* [EXERCISE REQUIREMENTS]
A – According to the diary excerpt below, where did the group stop for half an hour on Friday morning before going on to Newcastle?
B – Decide whether each statement agrees with the diary excerpt below. Answer yes or no for each, and quote the words of the excerpt that decide it. (i) At the Taree showground, the drinkers and the sleepers shared one hut. (ii) Breakfast on Friday was curried baked beans. (iii) A crowd of Aborigines and other supporters was waiting when the group arrived at the university.

Ann Curthoys' diaries

Ann Curthoys' diaries have become an essential piece of historical material that tells the story of the 1965 Freedom Ride. Members of the Student Action for Aborigines organisation also produced many useful items that provide insight into this watershed moment in Australian history.

Aboriginal and Torres Strait Islander people should be aware that the Freedom Ride documents include names and images of deceased persons in photographs and in print.

Page #36

While tea was being cooked there was another round of publicity, photograph taking etc. - us throwing boomerangs, us posing in front of the bus and so on and so on and so on.

We left for Taree at about 8.00 p.m., arriving there fairly late. As it was the last night quite a few of us were celebrating and getting merry. When we arrived at the Taree showground, which smelt awful, there were 2 huts. The drinkers went in one hut and the sleepers in the other. I was a sleeper, being absolutely exhausted.

Taree Friday

Woke early. Had breakfast, which was horrible curried baked beans. At about 8.30 am we got going. We stopped at the Purfleet reserve for half an hour, talking to the people there. But we had to be off, and so we pushed on to Newcastle, getting there in time for lunch. Rang Dad up and he came out and we had a bit of a talk. Apparently we could have got a big welcome at the...

Page #37

Workers Club if they could have found out about us. After lunch and a swim we went on to Sydney. We had a rule about no drinking, so that we wouldn't turn up to the press conference drunk and smelly. We got all tense etc near the end, because of the press conference. Had tea at Hornsby and then drove on to Uni. When we arrived there was Ted Noffs, a few pressmen, some parents etc. and that's about all. No aborigines or other supporters. We found out later that Noffs had deliberately not told anyone where and when we were arriving. After that some of us went to John Powell's place for a wind up party. About 10.30 pm I left and went home, thoroughly exhausted. Tired but happy, as the primary school compositions go.

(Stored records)
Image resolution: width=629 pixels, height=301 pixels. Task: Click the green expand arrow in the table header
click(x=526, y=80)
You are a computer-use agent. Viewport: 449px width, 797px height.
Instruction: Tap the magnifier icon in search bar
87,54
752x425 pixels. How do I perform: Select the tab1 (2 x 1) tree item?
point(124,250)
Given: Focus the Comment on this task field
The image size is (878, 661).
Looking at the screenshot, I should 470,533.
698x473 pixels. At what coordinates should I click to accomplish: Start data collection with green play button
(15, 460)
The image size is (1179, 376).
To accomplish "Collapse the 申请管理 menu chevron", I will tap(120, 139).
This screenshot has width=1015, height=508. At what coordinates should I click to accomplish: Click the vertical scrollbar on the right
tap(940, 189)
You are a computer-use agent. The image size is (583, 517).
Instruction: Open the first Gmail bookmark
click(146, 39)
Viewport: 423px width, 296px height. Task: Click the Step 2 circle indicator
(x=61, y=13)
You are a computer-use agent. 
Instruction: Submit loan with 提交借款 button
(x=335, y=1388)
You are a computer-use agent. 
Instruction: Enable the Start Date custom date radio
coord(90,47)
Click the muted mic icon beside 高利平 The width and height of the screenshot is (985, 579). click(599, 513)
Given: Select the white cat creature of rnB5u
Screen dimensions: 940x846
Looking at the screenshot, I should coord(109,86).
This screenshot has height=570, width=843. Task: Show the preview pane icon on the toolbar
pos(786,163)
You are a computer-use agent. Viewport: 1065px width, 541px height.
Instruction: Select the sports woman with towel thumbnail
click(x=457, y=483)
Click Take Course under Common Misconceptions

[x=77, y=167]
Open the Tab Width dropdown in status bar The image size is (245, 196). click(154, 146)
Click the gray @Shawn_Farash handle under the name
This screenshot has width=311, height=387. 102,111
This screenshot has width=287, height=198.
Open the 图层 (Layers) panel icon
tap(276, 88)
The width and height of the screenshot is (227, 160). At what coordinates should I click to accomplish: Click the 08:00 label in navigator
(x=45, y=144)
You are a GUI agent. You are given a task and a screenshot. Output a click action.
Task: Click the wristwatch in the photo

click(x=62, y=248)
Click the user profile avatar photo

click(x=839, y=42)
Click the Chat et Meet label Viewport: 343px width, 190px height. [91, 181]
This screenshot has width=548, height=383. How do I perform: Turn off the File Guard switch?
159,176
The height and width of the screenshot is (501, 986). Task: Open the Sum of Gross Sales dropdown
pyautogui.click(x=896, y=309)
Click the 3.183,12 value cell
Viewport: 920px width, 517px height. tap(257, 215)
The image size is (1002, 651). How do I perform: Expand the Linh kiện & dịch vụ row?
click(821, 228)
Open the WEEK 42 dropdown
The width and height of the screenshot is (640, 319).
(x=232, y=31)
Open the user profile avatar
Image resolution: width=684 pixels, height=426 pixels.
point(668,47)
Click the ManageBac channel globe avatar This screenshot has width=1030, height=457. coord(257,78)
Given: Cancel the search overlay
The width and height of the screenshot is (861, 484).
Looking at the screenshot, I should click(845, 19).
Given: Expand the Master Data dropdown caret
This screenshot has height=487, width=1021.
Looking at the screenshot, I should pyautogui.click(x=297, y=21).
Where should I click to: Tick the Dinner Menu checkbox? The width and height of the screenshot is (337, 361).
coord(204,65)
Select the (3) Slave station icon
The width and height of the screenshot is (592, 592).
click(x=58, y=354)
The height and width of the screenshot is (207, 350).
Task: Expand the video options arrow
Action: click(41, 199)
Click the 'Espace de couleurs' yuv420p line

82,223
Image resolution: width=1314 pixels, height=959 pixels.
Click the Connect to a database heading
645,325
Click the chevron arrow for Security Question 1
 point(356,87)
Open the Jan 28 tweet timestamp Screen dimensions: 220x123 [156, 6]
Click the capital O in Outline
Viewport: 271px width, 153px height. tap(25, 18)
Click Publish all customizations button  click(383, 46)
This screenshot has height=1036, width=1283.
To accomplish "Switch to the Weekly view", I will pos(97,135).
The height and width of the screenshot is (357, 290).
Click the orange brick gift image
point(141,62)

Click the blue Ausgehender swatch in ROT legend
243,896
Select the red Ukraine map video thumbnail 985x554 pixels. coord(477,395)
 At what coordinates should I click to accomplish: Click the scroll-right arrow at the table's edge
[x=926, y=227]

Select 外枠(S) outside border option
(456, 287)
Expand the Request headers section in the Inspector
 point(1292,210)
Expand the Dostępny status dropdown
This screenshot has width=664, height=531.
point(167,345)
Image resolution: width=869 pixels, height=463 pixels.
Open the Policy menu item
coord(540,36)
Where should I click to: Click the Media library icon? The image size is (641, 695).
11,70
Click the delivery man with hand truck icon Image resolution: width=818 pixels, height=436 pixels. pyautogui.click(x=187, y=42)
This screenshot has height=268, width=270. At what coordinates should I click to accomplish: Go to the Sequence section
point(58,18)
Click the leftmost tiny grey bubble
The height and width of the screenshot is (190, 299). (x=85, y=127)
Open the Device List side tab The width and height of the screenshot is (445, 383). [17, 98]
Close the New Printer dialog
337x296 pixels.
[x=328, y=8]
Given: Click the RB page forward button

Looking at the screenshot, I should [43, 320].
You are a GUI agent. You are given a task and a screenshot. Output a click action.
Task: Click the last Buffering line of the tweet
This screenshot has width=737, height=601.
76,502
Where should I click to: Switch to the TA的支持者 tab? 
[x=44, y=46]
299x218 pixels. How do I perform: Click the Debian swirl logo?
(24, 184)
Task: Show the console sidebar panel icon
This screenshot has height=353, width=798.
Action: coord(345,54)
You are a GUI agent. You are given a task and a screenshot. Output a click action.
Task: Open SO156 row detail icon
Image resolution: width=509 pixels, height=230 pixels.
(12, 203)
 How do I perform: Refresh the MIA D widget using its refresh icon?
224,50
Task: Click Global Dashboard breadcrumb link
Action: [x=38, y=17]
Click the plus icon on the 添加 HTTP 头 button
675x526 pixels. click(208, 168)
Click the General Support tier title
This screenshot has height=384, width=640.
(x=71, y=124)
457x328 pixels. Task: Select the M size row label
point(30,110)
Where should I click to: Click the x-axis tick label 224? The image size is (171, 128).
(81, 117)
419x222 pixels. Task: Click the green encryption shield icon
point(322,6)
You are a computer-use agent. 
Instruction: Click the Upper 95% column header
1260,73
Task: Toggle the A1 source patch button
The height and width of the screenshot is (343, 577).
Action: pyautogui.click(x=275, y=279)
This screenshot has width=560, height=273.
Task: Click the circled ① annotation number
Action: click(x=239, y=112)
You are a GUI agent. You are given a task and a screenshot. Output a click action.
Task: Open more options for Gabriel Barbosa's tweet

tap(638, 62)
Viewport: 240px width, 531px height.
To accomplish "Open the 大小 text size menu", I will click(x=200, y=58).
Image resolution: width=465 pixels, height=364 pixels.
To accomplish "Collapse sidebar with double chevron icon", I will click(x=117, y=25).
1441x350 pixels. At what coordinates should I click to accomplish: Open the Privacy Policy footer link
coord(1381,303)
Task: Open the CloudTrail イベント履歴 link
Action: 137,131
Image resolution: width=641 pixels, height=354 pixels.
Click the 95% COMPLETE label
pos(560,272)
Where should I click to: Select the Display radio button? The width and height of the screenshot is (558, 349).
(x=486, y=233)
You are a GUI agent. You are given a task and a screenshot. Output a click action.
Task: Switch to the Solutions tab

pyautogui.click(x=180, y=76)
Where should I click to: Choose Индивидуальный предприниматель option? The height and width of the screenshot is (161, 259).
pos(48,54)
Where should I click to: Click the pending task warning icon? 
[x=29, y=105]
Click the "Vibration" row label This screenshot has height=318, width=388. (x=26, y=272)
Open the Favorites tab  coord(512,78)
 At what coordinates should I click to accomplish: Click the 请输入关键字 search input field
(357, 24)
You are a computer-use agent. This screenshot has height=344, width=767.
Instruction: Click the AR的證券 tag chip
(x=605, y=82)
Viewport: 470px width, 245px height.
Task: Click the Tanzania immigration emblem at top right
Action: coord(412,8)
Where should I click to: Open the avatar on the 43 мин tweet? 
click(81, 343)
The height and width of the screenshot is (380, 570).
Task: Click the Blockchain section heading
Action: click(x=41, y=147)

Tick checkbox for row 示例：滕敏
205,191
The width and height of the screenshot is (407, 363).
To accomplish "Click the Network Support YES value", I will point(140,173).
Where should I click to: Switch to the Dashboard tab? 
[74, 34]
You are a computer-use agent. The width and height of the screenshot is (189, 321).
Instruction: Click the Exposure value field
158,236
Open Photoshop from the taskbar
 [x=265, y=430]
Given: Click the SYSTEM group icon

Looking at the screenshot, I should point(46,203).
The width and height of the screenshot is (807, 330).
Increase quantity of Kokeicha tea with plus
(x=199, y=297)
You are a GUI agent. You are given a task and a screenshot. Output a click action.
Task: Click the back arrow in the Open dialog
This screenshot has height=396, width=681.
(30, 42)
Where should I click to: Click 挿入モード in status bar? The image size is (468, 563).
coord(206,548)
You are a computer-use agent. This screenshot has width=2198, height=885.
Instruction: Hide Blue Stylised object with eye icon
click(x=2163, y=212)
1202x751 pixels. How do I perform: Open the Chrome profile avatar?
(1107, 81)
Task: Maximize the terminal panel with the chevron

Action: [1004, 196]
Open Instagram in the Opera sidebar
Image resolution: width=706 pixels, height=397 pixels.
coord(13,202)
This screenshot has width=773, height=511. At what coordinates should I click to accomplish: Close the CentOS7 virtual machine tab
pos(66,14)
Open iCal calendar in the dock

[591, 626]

* [WRITTEN ANSWERS]
A – The Purfleet reserve.

B –
(i) No: "The drinkers went in one hut and the sleepers in the other."
(ii) Yes: "Had breakfast, which was horrible curried baked beans."
(iii) No: "No aborigines or other supporters."